Job a:
Answer these questions about the registration and program text:
(i) Between which dates does the course run?
(ii) On what date are selected applicants notified?
(iii) Where do the Theoretical Modules take place?

Given text:
________________________________________
REGISTRATION CALENDAR
The course runs from January 19th, 2026 to June 6th, 2026, and is into 3 modules.
Open call: From September 10th to November 16th
Review of applications: From November 17th to November 30th
Notification of selected applicants: December 1st
Enrollment: From December 2nd to January 5th
A program where philosophy meets ecology, art becomes collective practice, and theory meets embodiment
PROGRAM METHODOLOGY
The PIP approaches learning through an interdisciplinary lens, exploring a variety of formats. The Theoretical Modules take place online and include conversations, lectures, and experimental embodied exercises led by IPS faculty and guest speakers. Each session is accompanied by reading materials, shared in advance, encouraging participants to situate ideas within broader cultural, political, and ecological frameworks.
To nurture a continuous Collective Sharing, the program provides space for participants to connect with one another and with their practices through individual and group methodologies, all within a safe and supportive environment. Peer-to-peer learning is considered a central part of the program: participants are encouraged to bring in their own references, contexts, and questions, making the cohort itself an active source of knowledge and inspiration.
________________________________________
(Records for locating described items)

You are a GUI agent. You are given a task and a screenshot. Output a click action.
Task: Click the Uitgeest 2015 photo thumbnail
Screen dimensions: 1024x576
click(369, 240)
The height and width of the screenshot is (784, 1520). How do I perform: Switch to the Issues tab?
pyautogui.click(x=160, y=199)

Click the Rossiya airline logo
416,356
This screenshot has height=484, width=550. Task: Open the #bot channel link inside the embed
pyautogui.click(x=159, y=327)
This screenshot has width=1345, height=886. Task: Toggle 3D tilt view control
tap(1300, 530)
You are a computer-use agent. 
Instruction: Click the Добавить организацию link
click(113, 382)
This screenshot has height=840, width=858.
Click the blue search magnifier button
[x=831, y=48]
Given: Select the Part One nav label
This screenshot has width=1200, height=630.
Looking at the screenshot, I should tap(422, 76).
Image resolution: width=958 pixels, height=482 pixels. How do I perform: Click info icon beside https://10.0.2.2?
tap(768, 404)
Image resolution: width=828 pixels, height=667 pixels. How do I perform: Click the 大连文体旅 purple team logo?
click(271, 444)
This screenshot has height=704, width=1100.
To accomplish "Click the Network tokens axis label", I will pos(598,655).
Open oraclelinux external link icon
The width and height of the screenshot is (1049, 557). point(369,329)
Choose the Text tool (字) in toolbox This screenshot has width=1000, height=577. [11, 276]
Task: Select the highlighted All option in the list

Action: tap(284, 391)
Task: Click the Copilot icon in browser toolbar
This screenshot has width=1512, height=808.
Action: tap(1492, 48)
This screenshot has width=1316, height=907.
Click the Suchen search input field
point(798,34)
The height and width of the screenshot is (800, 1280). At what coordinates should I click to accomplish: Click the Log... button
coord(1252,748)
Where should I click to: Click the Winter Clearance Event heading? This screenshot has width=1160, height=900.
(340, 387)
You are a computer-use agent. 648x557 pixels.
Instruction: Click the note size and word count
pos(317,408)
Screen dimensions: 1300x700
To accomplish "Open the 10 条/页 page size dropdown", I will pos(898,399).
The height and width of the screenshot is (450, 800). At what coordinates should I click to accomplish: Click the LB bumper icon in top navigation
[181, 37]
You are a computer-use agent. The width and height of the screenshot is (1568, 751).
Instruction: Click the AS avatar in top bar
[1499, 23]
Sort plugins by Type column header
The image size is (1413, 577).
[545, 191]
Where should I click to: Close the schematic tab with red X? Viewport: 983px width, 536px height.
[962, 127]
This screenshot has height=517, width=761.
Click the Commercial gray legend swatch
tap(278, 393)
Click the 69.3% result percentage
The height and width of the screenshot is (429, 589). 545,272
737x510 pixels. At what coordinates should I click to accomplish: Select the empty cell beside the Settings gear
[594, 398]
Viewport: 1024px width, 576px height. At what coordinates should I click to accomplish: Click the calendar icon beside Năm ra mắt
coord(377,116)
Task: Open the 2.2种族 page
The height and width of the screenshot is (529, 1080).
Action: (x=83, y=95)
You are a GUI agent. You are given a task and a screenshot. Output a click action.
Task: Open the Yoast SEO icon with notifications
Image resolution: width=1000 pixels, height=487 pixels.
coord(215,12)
________________________________________
Job b:
Rewrite the rows from the first one down through the line containing "I will pos(898,399).", replacing "Screen dimensions" with "Display size" and keeping everything else unchanged. Return only those rows.

Response a:
(i) From January 19th, 2026 to June 6th, 2026.
(ii) December 1st.
(iii) Online.

Response b:
You are a GUI agent. You are given a task and a screenshot. Output a click action.
Task: Click the Uitgeest 2015 photo thumbnail
Display size: 1024x576
click(369, 240)
The height and width of the screenshot is (784, 1520). How do I perform: Switch to the Issues tab?
pyautogui.click(x=160, y=199)

Click the Rossiya airline logo
416,356
This screenshot has height=484, width=550. Task: Open the #bot channel link inside the embed
pyautogui.click(x=159, y=327)
This screenshot has width=1345, height=886. Task: Toggle 3D tilt view control
tap(1300, 530)
You are a computer-use agent. 
Instruction: Click the Добавить организацию link
click(113, 382)
This screenshot has height=840, width=858.
Click the blue search magnifier button
[x=831, y=48]
Given: Select the Part One nav label
This screenshot has width=1200, height=630.
Looking at the screenshot, I should tap(422, 76).
Image resolution: width=958 pixels, height=482 pixels. How do I perform: Click info icon beside https://10.0.2.2?
tap(768, 404)
Image resolution: width=828 pixels, height=667 pixels. How do I perform: Click the 大连文体旅 purple team logo?
click(271, 444)
This screenshot has height=704, width=1100.
To accomplish "Click the Network tokens axis label", I will pos(598,655).
Open oraclelinux external link icon
The width and height of the screenshot is (1049, 557). point(369,329)
Choose the Text tool (字) in toolbox This screenshot has width=1000, height=577. [11, 276]
Task: Select the highlighted All option in the list

Action: tap(284, 391)
Task: Click the Copilot icon in browser toolbar
This screenshot has width=1512, height=808.
Action: tap(1492, 48)
This screenshot has width=1316, height=907.
Click the Suchen search input field
point(798,34)
The height and width of the screenshot is (800, 1280). At what coordinates should I click to accomplish: Click the Log... button
coord(1252,748)
Where should I click to: Click the Winter Clearance Event heading? This screenshot has width=1160, height=900.
(340, 387)
You are a computer-use agent. 648x557 pixels.
Instruction: Click the note size and word count
pos(317,408)
Display size: 1300x700
To accomplish "Open the 10 条/页 page size dropdown", I will pos(898,399).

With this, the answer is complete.